Working around shell command-line wildcard limitations
Published January 5th, 2009Problem Statement
The most commonly used shell in CentOS is /bin/bash and like other shells such as /bin/sh, /bin/tcsh, it has command line limitations. One such limitation is the wildcard expansion size. For example, say you have a directory with thousands of files or subdirectories and want to run the rm command to remove only files with .php extension using rm -f *.php, you will run into the wildcard limitation of the shell. Here we will show you a simple work around.

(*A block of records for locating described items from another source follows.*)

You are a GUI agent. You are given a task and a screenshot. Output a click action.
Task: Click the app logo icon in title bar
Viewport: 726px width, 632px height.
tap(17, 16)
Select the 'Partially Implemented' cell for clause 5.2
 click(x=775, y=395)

Trying to delete a lot of files in a directory with thousands of files using rm -f *
Say you are trying to delete all PHP files using rm -f *.php in a directory with thousands of PHP cache files generated by the Smarty template engine, in such a case you will see an error message from shell such as the following:
/bin/rm: Argument list too long
What happened is that shell tried to expand the wildcard *.php and placed the file list in rm’s command-line argument list. Since each command-line argument list is really an array and there is a limit to how many arguments can be stored in a process’s memory space, it fails.

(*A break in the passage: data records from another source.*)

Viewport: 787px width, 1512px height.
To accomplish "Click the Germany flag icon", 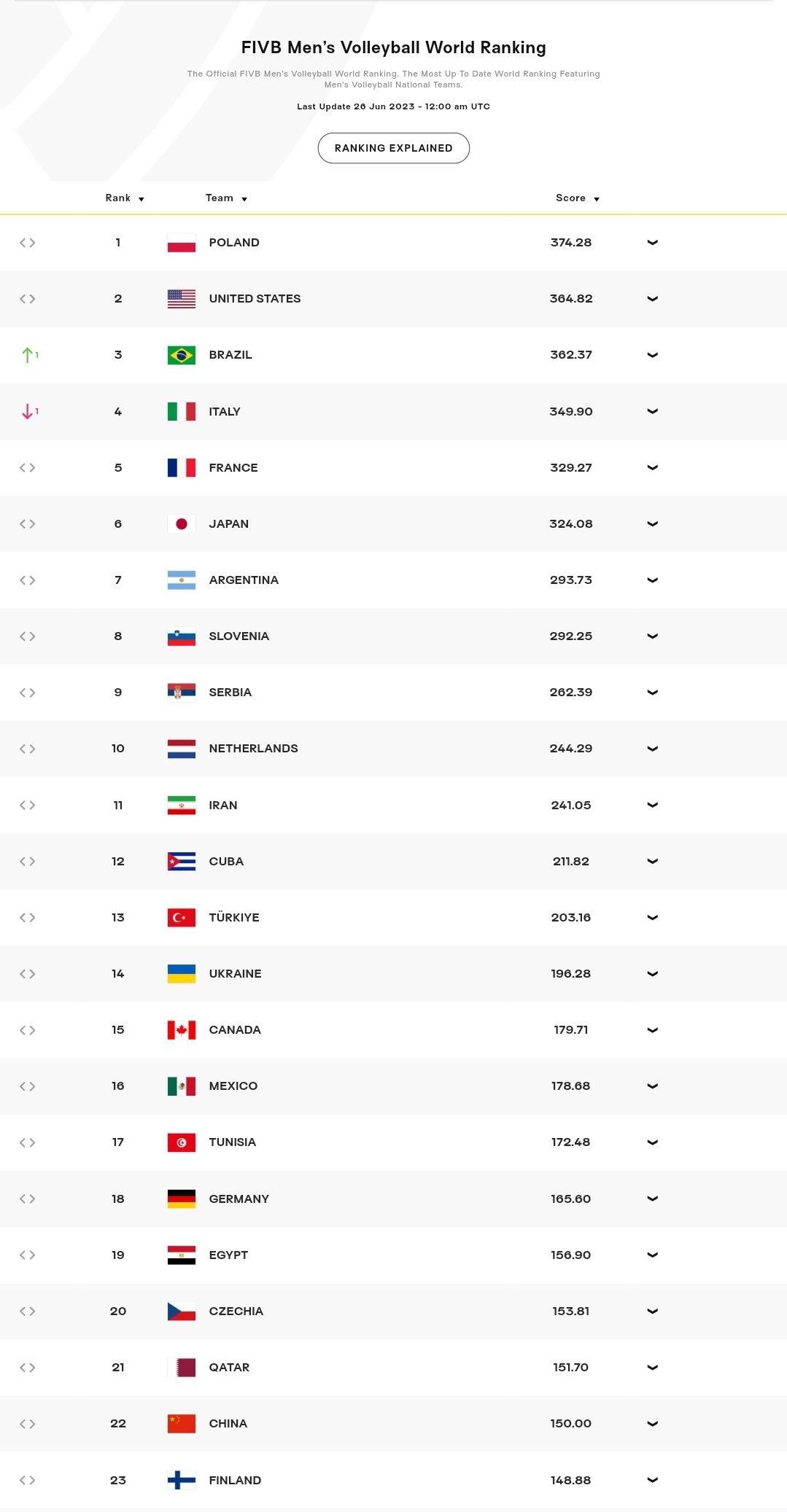I will [182, 1199].
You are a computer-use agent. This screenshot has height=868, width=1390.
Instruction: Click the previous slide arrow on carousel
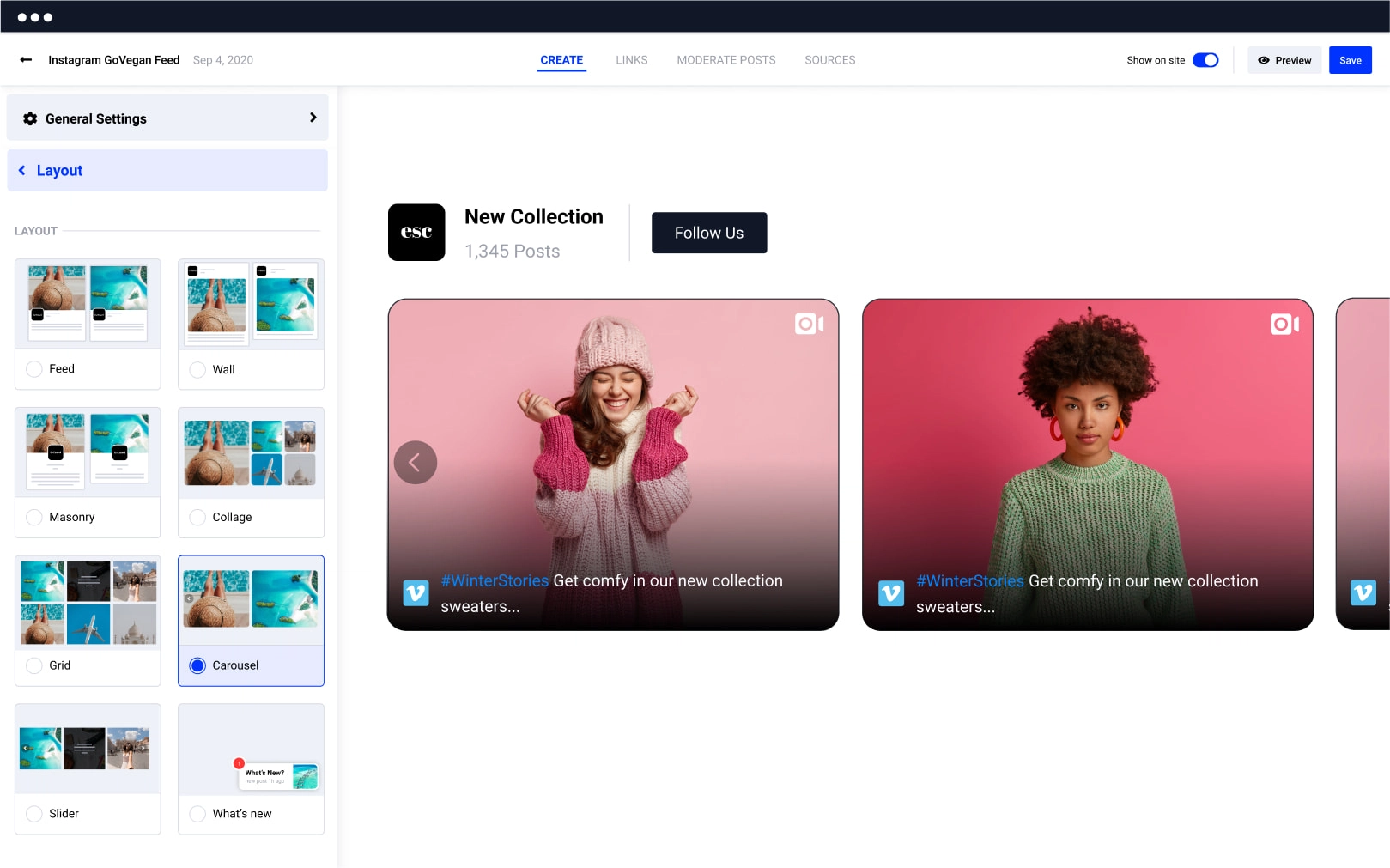tap(416, 463)

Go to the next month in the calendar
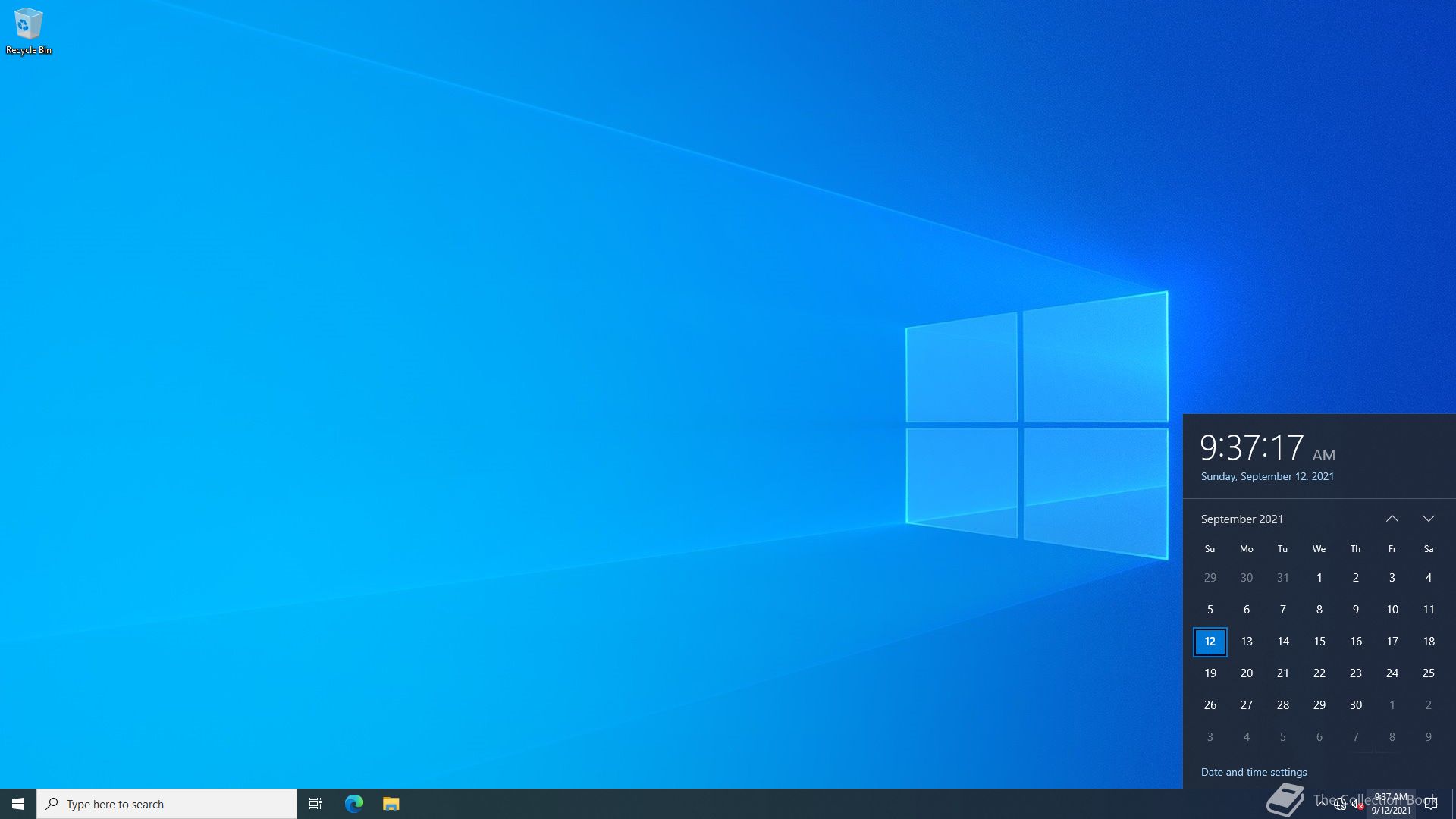pos(1429,519)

Using a workaround for wildcard expansion problem for commands like rm
The easiest solution is to run the find command and execute rm one by one for each matching file. For example, to delete all PHP scripts in a directory, you can run:
$ find . -type f -name "*.php" -exec rm -f {} \;
This tells the find command to find all files matching the given wildcard (*.php) and execute the rm -f command on each of the matching file. Thus, this command can avoid the wildcard expansion issue as the rm -f command sees only one argument at a time.